# `Text.POS`
[🔗](https://github.com/kipcole9/text/blob/v0.5.0/lib/pos.ex#L1)

Part-of-speech tagging via [Bumblebee](https://hex.pm/packages/bumblebee).

Exposes `tag/2` which assigns a part-of-speech label
(`:noun`, `:verb`, `:adj`, …) to every word in an input sentence.
Backed by a pre-trained transformer loaded through Bumblebee's
`token_classification/3` serving — the default model is
[`vblagoje/bert-english-uncased-finetuned-pos`](https://huggingface.co/vblagoje/bert-english-uncased-finetuned-pos),
trained on the OntoNotes 5.0 / Penn Treebank tag set.

### Optional dependency

POS tagging requires the `:bumblebee` and (recommended) `:exla`
Hex packages.

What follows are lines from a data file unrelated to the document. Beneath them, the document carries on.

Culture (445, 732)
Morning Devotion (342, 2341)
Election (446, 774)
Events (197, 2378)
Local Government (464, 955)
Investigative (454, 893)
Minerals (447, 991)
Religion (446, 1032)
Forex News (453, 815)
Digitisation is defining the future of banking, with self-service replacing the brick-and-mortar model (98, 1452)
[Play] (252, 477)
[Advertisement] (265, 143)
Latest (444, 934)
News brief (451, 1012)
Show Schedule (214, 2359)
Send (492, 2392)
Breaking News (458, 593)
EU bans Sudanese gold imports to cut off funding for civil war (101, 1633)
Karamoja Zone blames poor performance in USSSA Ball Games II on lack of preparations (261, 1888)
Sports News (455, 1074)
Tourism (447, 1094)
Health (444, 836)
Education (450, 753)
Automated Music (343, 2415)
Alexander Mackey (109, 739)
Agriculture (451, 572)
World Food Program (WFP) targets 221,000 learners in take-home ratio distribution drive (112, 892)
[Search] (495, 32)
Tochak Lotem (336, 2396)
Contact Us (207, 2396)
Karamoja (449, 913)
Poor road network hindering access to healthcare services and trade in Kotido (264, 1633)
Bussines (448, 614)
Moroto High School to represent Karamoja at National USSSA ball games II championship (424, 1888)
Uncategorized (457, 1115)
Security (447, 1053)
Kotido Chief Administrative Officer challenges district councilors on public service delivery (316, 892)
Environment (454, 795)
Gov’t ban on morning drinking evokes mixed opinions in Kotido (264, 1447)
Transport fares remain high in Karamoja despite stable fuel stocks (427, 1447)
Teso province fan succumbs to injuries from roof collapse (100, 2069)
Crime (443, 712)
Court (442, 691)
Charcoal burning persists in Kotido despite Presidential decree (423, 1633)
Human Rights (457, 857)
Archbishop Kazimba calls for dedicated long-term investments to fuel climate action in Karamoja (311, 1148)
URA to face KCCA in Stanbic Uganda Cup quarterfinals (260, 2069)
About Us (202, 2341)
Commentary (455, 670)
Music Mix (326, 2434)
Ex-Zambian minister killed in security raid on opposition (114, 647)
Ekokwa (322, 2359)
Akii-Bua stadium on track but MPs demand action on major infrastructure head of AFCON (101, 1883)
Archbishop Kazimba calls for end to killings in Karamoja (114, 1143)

They are declared as optional dependencies of
`:text`; add them to your application's `mix.exs` to enable this
module:

    {:bumblebee, "~> 0.6"},
    {:exla, "~> 0.9"}

Without `:bumblebee`, calling `tag/2` raises with a clear "add
these to your deps" message.

### Cold start and caching

The first call to `tag/2` downloads the model (~440 MB for the
default English model) from Hugging Face, traces the inference
graph, and compiles it under EXLA. Subsequent calls hit a cached
`Nx.Serving` in `:persistent_term` and run in single-digit
milliseconds.

For production, prefer starting a named serving at boot:

    serving = Bumblebee.Text.token_classification(model_info, tokenizer)
    {:ok, _pid} = Nx.Serving.start_link(serving: serving, name: MyApp.POS)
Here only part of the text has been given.